Pursuant to §242 of the General Corporation Law
of the State of Delaware
Molina Healthcare, Inc. (the “Corporation”), a corporation organized and existing under and by virtue of the General Corporation Law of the State of Delaware,
DOES HEREBY CERTIFY THAT:
1.The Board of Directors of the Corporation duly adopted resolutions at a meeting recommending and declaring advisable that the Certificate of Incorporation of the Corporation be amended, and that such amendment be submitted to the stockholders of the Corporation for their consideration, as follows:
RESOLVED, that Article X, Paragraph A of the Certificate is hereby amended and restated in its entirety to read as follows:
“Special meetings of the stockholders of the Corporation for any purpose or purposes may be called at any time by (i) the President or Chief Executive Officer of the Corporation, (ii) the Chairperson of the Board of Directors, (iii) the Board of Directors or a Committee of the Board of Directors which has been duly designated by the Board of Directors and the powers and authority of which, as provided in a resolution of the Board of Directors or in the Bylaws of the Corporation, include the power to call special meetings of the stockholders, or (iv) the Secretary of the Corporation, following his or her receipt of one or more written demands to call a special meeting of the stockholders from stockholders of record who have held continuously for at least one (1) year an aggregate of at least 20% of the voting power of the outstanding shares of capital stock of the Corporation, determined in accordance with the provisions of the Bylaws of the Corporation, and who otherwise comply with such other requirements and procedures set forth in the Bylaws of the Corporation, as now or hereinafter in effect. Such special meetings may not be called by any other person or persons.”

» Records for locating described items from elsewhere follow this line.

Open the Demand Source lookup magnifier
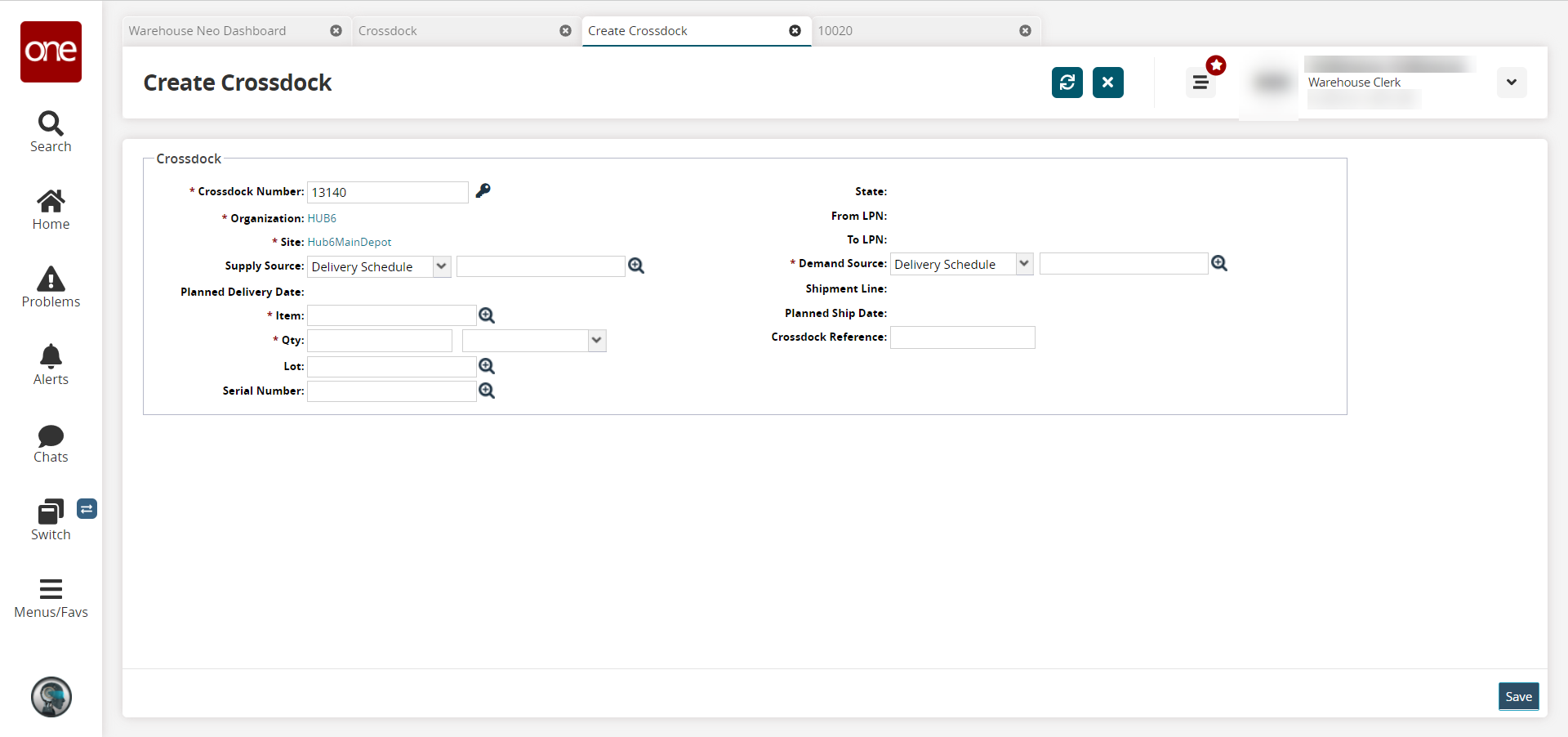This screenshot has width=1568, height=737. click(1219, 263)
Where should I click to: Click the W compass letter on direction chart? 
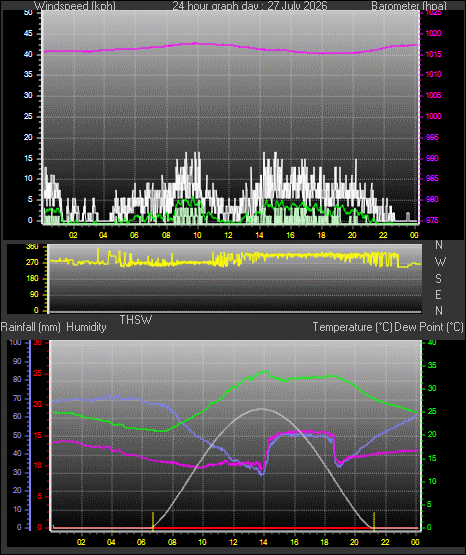pyautogui.click(x=440, y=262)
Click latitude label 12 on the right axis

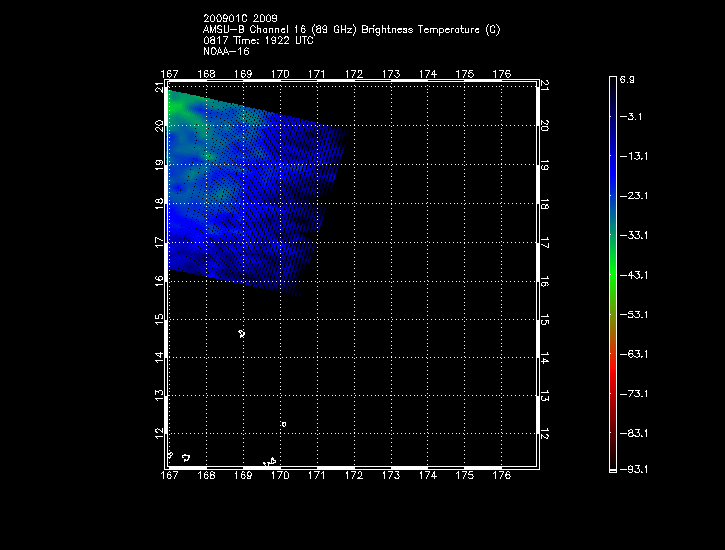[x=545, y=433]
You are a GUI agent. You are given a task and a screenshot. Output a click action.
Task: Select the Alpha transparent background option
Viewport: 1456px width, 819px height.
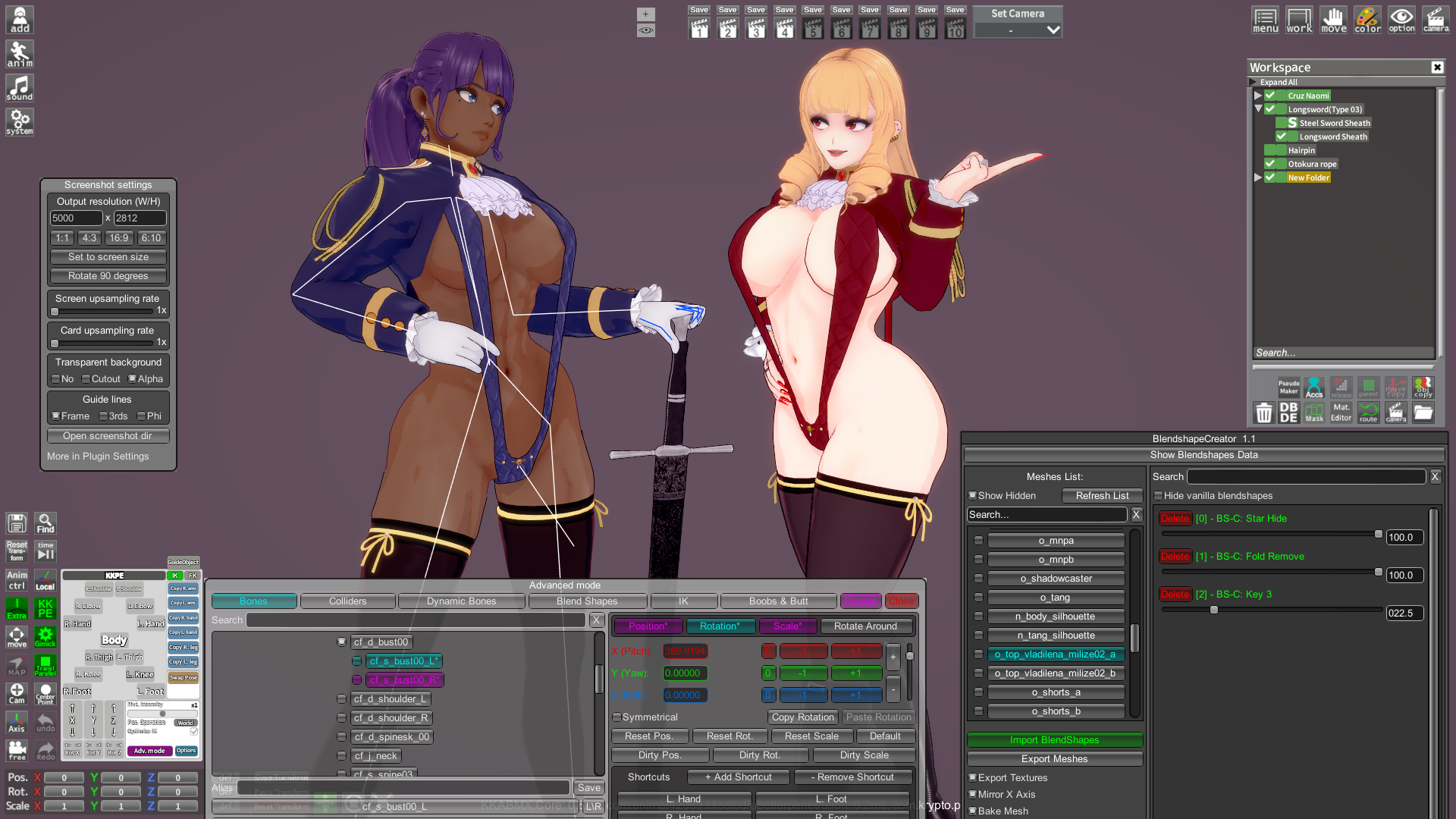coord(133,379)
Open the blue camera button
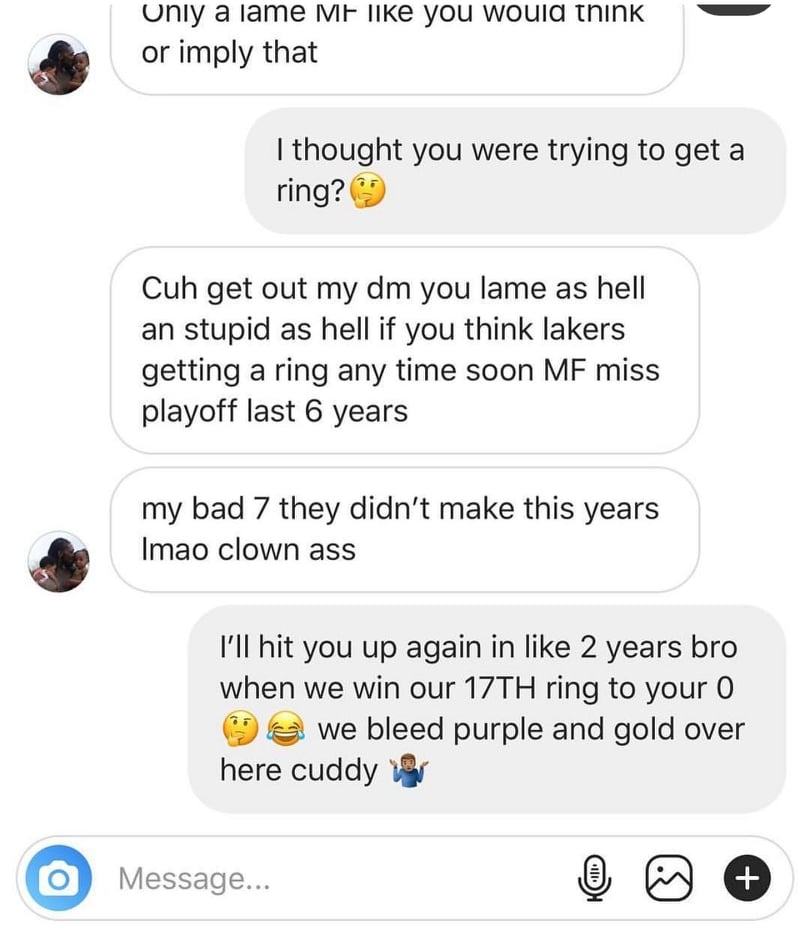The width and height of the screenshot is (810, 928). 59,878
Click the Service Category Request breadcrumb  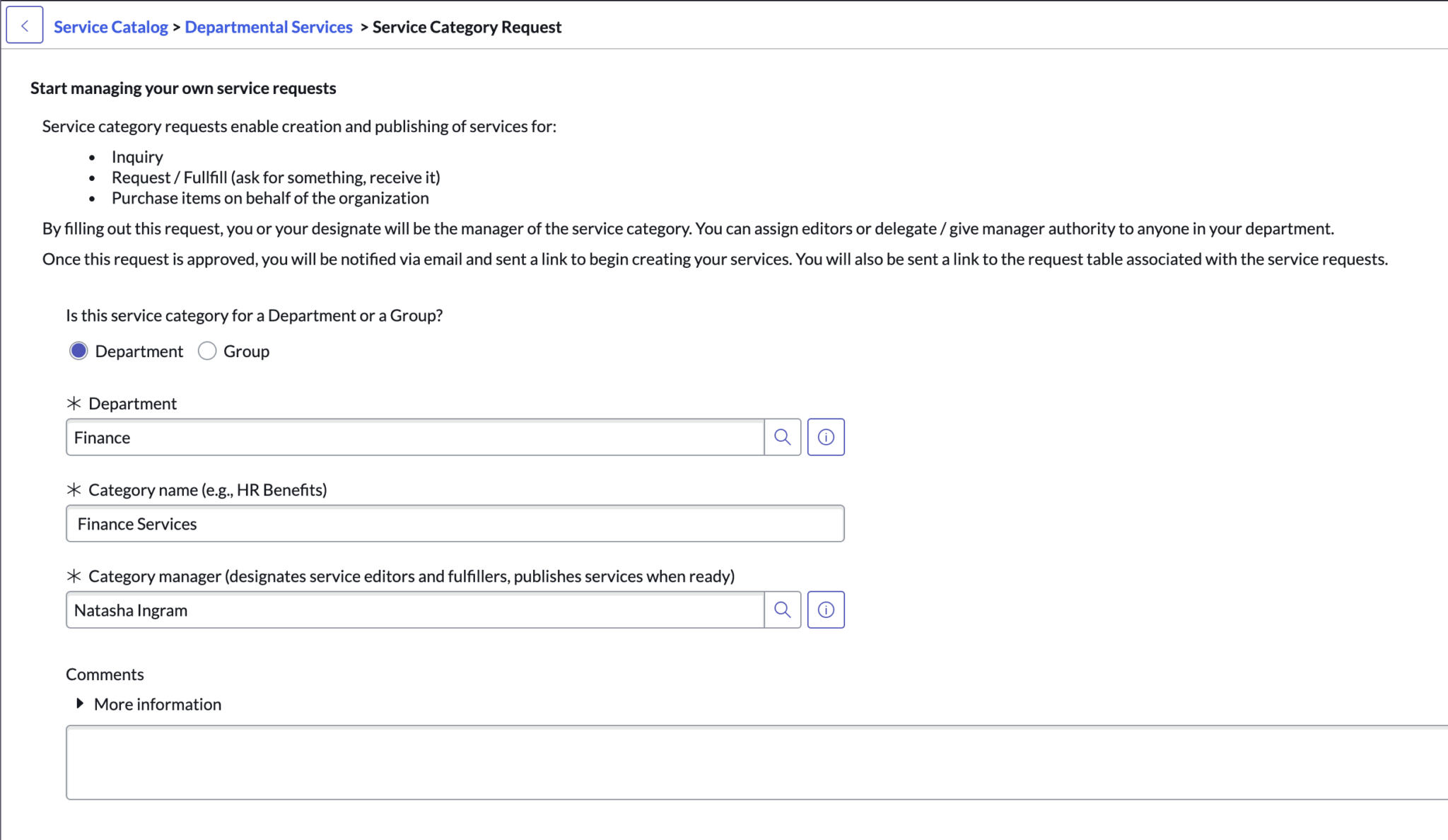[x=467, y=27]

2.The stockholders of the Corporation duly approved such amendment at an annual meeting of the stockholders of the Corporation.
3.Such amendment has been duly adopted in accordance with Section 242 of the General Corporation Law of the State of Delaware.
IN WITNESS WHEREOF, the undersigned, being a duly authorized officer of the Corporation, does hereby execute this Certificate of Amendment to the Certificate on this 6th day of May, 2026.